● Aim of the exercise:
Rewrite the lines from the one containing "Cancel the Add Node wizard" through the end of the records, replacing "solar panel" with "battery" and changing nothing else. Give back only those lines, and leave out the pictures.
----- Entries
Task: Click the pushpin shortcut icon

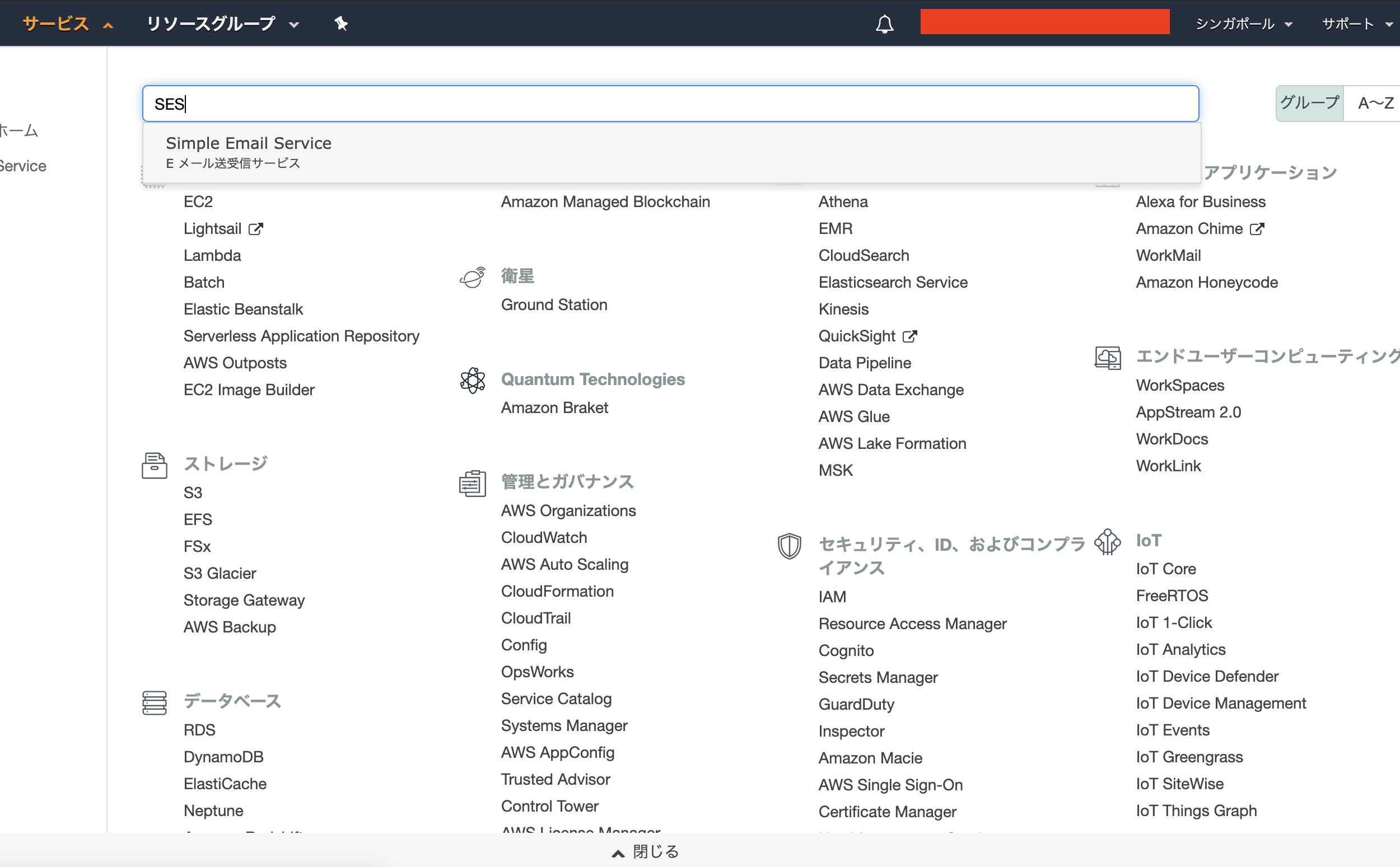Action: tap(341, 24)
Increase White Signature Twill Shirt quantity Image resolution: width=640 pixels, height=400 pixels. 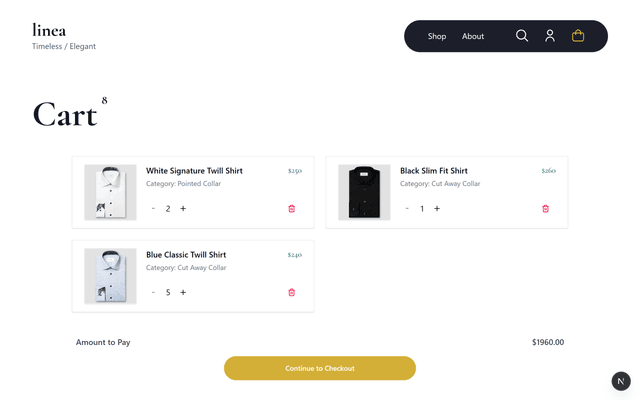point(183,209)
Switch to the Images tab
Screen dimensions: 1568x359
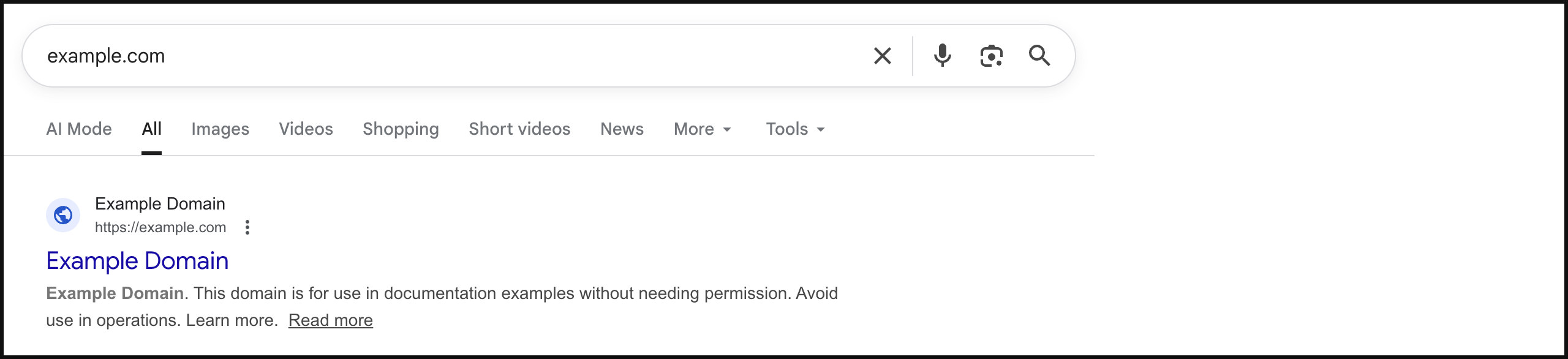click(x=220, y=129)
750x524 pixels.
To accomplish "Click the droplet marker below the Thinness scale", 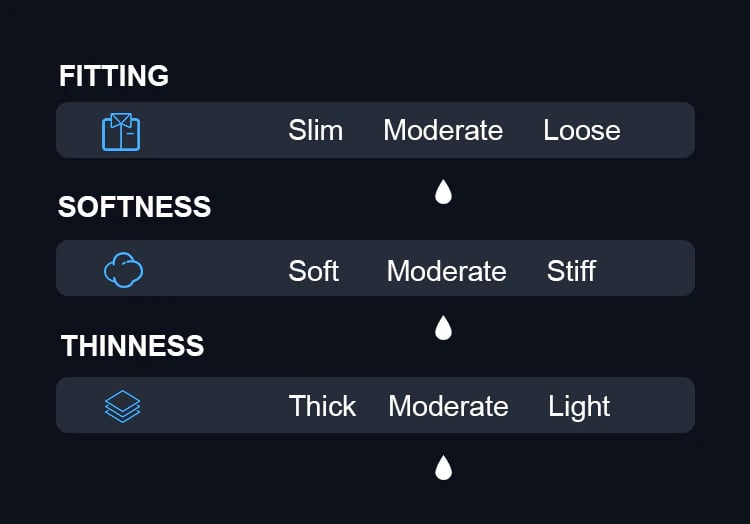I will click(443, 467).
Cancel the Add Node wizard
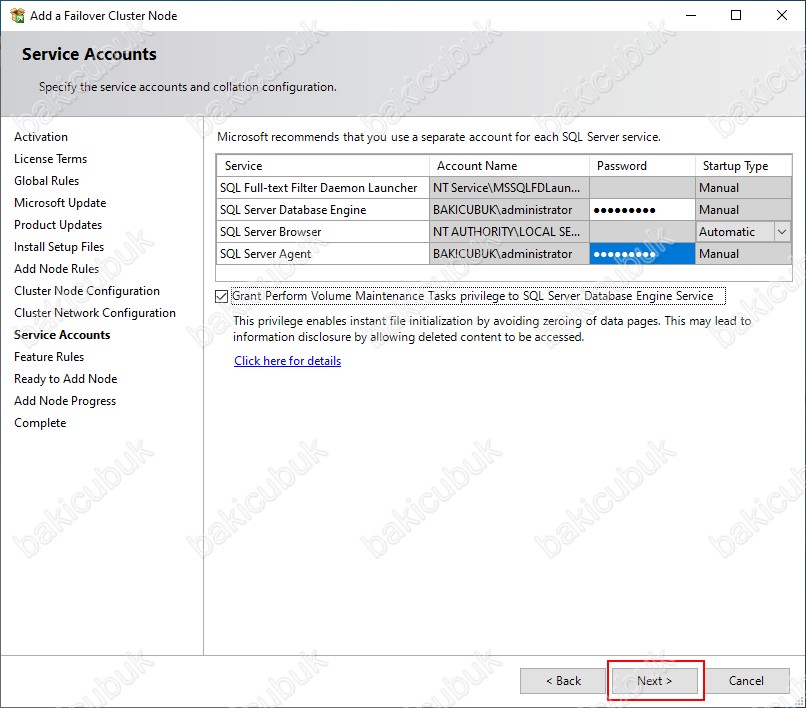Screen dimensions: 806x708 (x=746, y=681)
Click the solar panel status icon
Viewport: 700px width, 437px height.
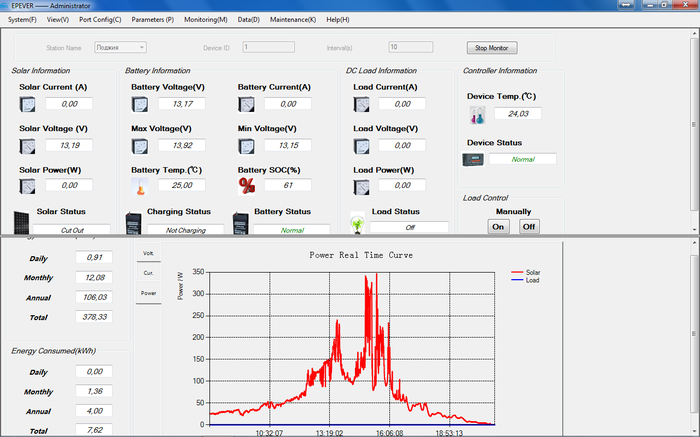click(x=21, y=221)
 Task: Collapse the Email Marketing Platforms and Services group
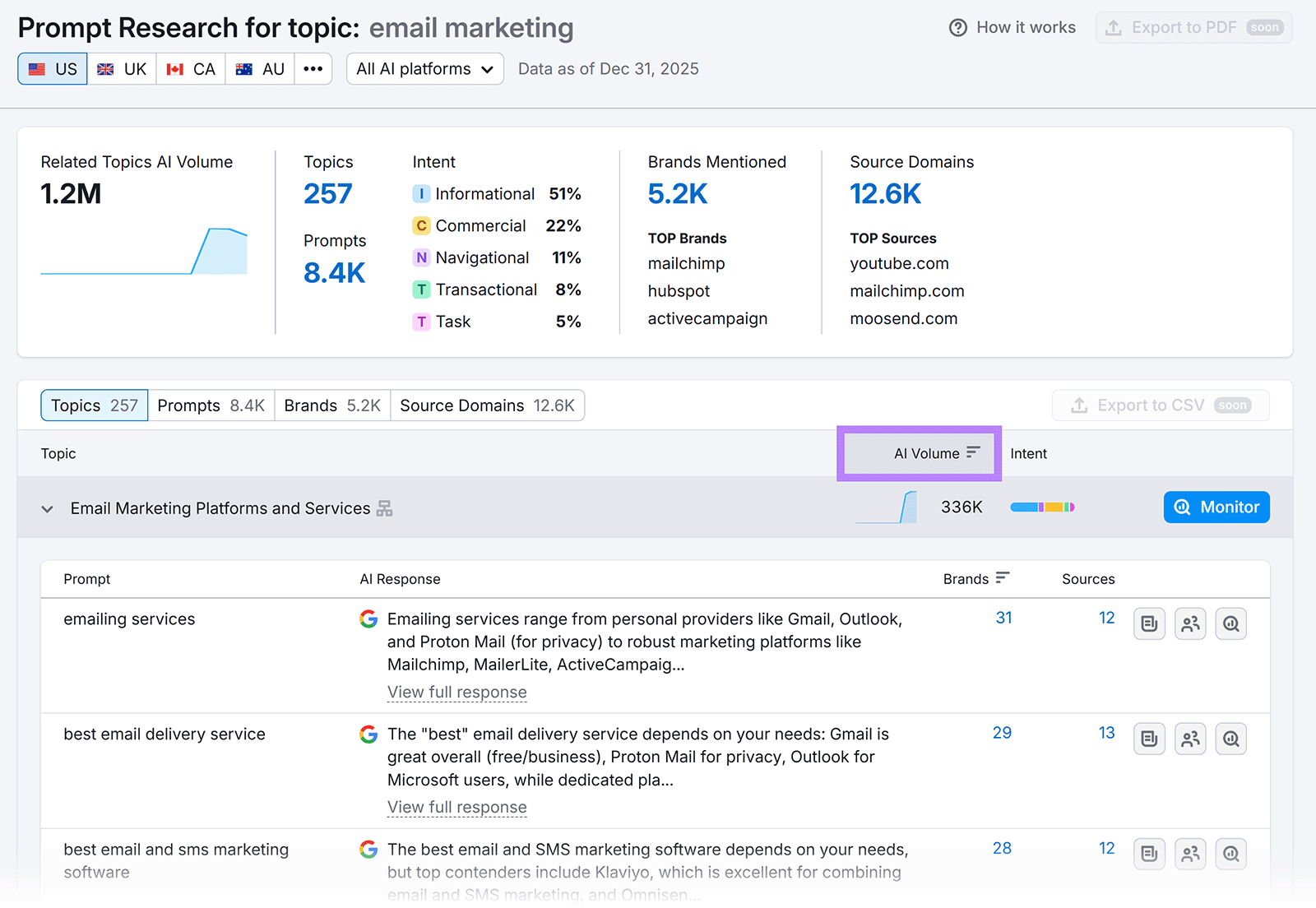pyautogui.click(x=47, y=508)
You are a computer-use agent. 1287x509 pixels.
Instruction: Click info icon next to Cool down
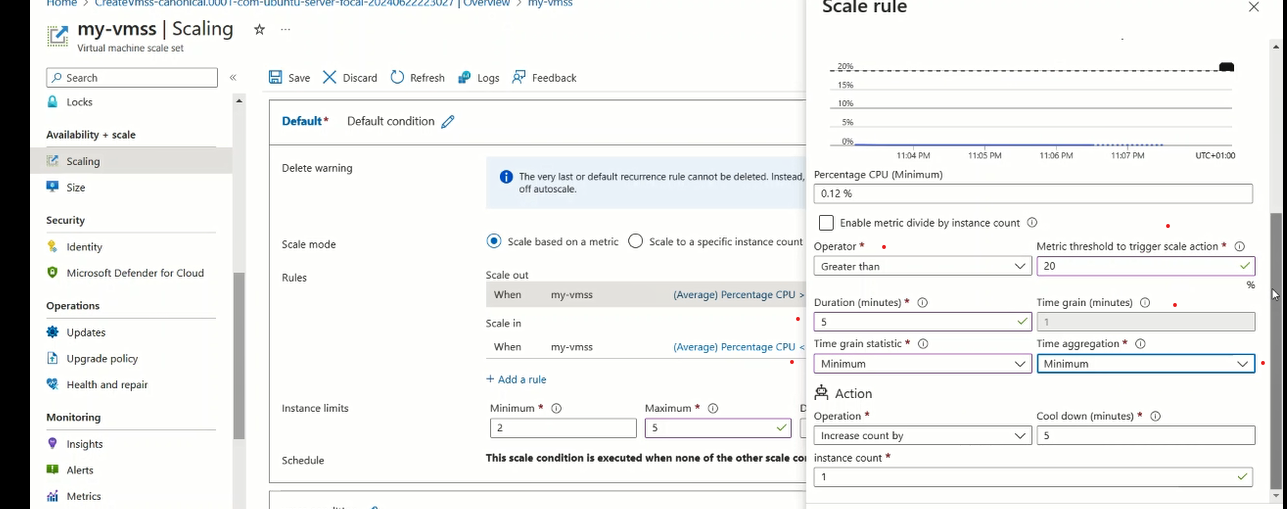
----------
● In response:
Cancel the Add Node wizard
Screen dimensions: 806x708 (x=746, y=681)
Click the battery status icon
Viewport: 700px width, 437px height.
click(x=21, y=221)
 Task: Collapse the Email Marketing Platforms and Services group
pyautogui.click(x=47, y=508)
You are a computer-use agent. 1287x509 pixels.
Instruction: Click info icon next to Cool down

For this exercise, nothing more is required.